=== SET EXERCISE ===
List every line in the entries below that contains the word "beside".

Entries for locating words and elements
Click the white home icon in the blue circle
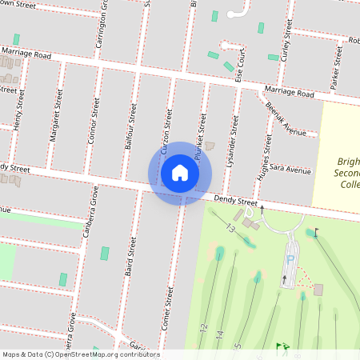coord(180,172)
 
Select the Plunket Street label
coord(202,126)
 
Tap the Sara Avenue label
coord(290,170)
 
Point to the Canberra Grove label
coord(90,214)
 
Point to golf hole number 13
coord(231,230)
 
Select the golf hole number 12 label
coord(205,328)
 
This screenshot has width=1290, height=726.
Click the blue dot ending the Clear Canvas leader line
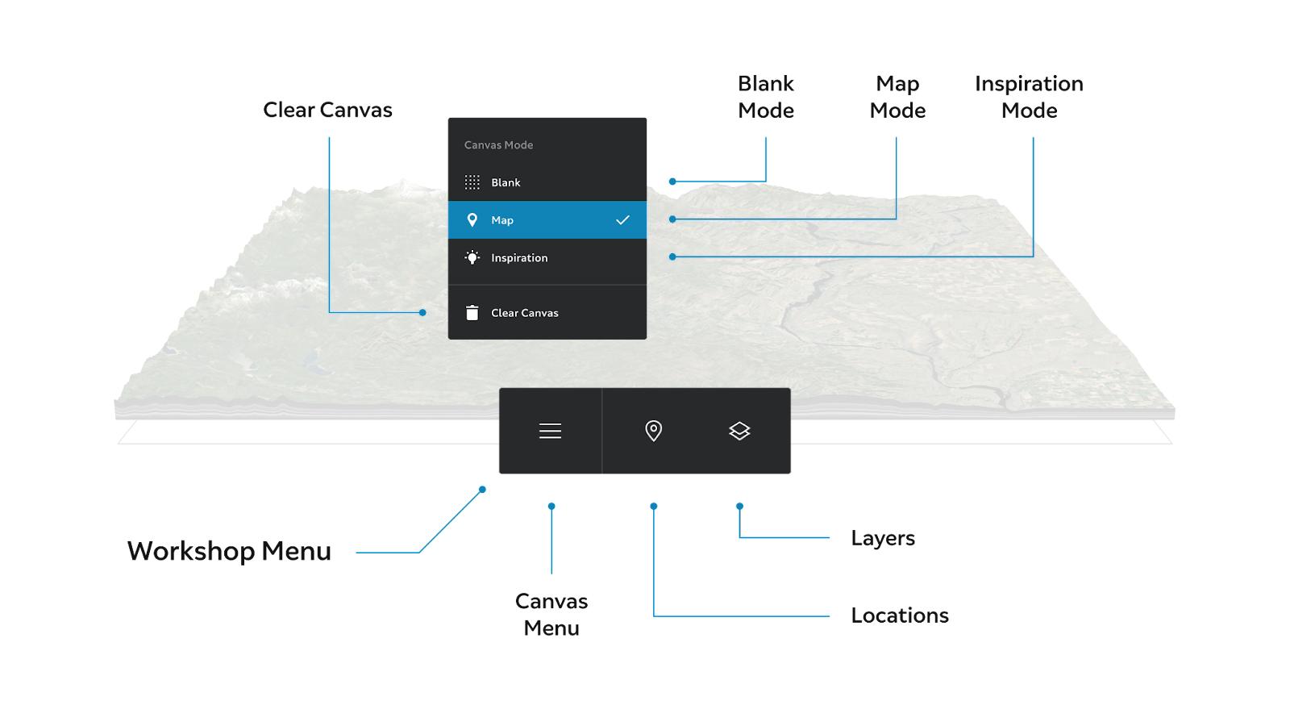pos(422,312)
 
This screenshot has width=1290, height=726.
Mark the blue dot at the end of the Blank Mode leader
pos(672,182)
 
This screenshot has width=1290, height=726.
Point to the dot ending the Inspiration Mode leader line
pos(672,257)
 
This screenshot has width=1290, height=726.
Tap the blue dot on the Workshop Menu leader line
pos(483,490)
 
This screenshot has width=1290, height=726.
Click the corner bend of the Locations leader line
pos(654,616)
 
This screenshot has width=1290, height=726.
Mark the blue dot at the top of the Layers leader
pos(739,507)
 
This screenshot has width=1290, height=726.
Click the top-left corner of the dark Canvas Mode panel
pos(448,119)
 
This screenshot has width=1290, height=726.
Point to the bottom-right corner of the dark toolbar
pos(790,473)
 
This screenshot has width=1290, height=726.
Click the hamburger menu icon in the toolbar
pos(550,431)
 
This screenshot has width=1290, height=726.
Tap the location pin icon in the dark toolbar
pos(654,431)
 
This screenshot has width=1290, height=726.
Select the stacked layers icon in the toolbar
pos(739,431)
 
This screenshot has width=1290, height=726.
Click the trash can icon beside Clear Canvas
pos(472,312)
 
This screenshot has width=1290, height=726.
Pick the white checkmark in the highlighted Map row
pos(622,220)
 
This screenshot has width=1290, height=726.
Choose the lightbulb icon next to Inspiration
pos(472,257)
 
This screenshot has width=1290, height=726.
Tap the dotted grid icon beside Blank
pos(472,182)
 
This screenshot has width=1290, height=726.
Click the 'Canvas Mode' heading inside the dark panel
pos(499,145)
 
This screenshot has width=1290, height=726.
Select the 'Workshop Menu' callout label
pos(229,551)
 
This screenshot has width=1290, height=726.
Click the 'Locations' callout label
pos(900,615)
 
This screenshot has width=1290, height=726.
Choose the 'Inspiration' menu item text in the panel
pos(519,257)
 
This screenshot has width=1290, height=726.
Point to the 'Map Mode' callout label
pos(898,97)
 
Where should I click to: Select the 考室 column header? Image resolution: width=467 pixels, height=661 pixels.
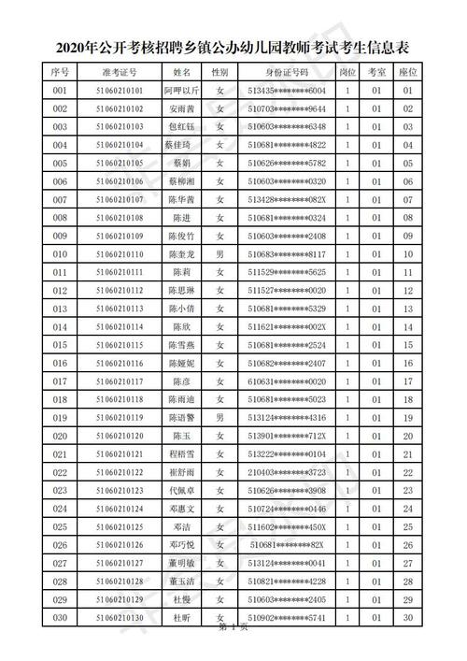375,71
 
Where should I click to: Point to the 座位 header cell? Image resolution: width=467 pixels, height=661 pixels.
407,71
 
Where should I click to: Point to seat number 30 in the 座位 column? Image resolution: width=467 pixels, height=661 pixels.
407,618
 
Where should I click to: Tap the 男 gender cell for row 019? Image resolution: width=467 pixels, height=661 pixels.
219,418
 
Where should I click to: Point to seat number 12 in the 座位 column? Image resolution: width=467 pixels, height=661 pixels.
407,291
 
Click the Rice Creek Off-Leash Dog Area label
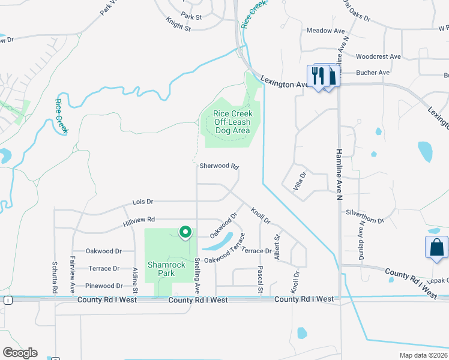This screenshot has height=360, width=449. coord(233,122)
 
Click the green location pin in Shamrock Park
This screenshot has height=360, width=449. coord(185,231)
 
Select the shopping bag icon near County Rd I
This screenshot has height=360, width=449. coord(436,248)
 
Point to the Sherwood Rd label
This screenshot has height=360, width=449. coord(219,166)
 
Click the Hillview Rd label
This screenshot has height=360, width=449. coord(139,221)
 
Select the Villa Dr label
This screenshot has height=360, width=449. coord(300,182)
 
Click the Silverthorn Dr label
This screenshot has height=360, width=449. coord(364,217)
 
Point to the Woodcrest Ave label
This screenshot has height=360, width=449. coord(378,56)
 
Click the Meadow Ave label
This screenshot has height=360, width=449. coord(325,30)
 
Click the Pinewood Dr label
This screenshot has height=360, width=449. coord(104,286)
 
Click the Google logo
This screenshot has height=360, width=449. coord(20,353)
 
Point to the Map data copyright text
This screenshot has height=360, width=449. coord(423,355)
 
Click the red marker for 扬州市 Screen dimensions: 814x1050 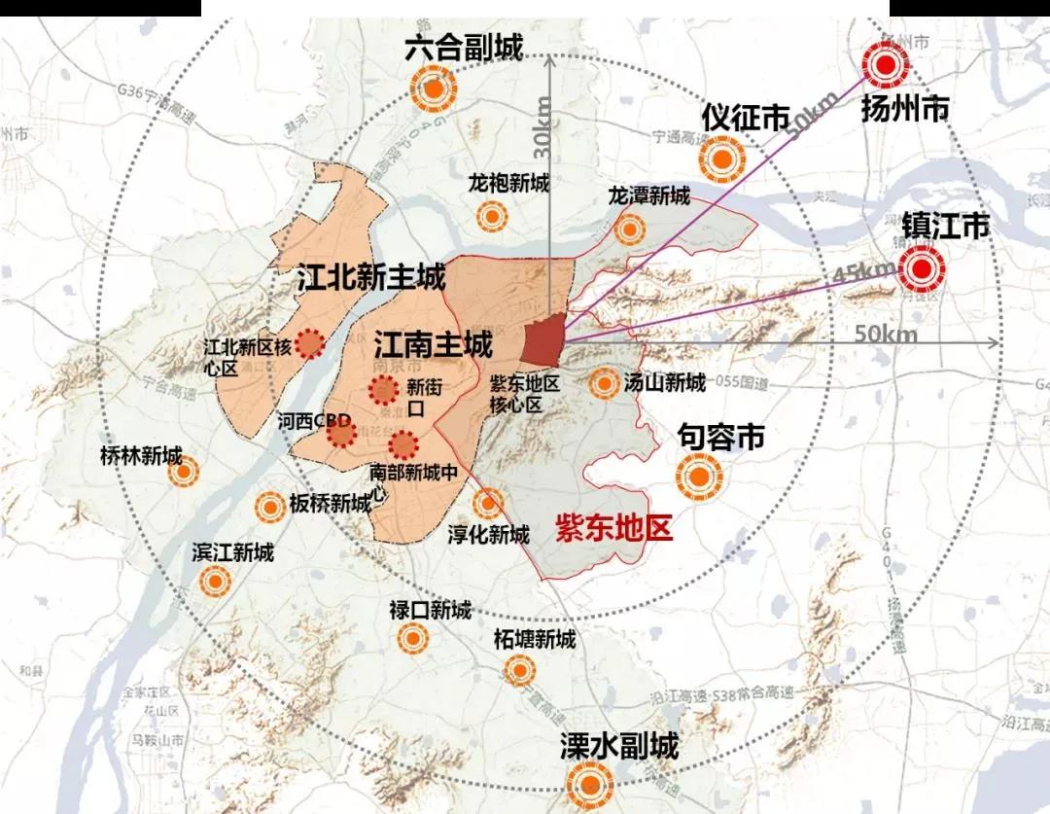[885, 66]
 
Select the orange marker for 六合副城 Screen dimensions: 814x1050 [434, 90]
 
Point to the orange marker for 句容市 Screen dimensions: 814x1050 [699, 478]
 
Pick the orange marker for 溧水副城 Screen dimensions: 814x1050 [590, 784]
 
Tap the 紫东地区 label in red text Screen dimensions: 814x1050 [613, 529]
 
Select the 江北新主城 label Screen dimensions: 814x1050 [370, 278]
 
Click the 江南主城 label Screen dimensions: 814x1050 [433, 343]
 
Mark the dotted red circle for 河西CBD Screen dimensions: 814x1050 [341, 433]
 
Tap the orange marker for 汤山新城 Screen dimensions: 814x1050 [606, 383]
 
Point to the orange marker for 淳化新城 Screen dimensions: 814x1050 [488, 503]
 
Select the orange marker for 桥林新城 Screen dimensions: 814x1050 [182, 473]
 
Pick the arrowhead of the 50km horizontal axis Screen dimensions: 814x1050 [995, 342]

=== PROBLEM SOLUTION ===
Click the trash can icon beside Clear Canvas
Tap the dotted grid icon beside Blank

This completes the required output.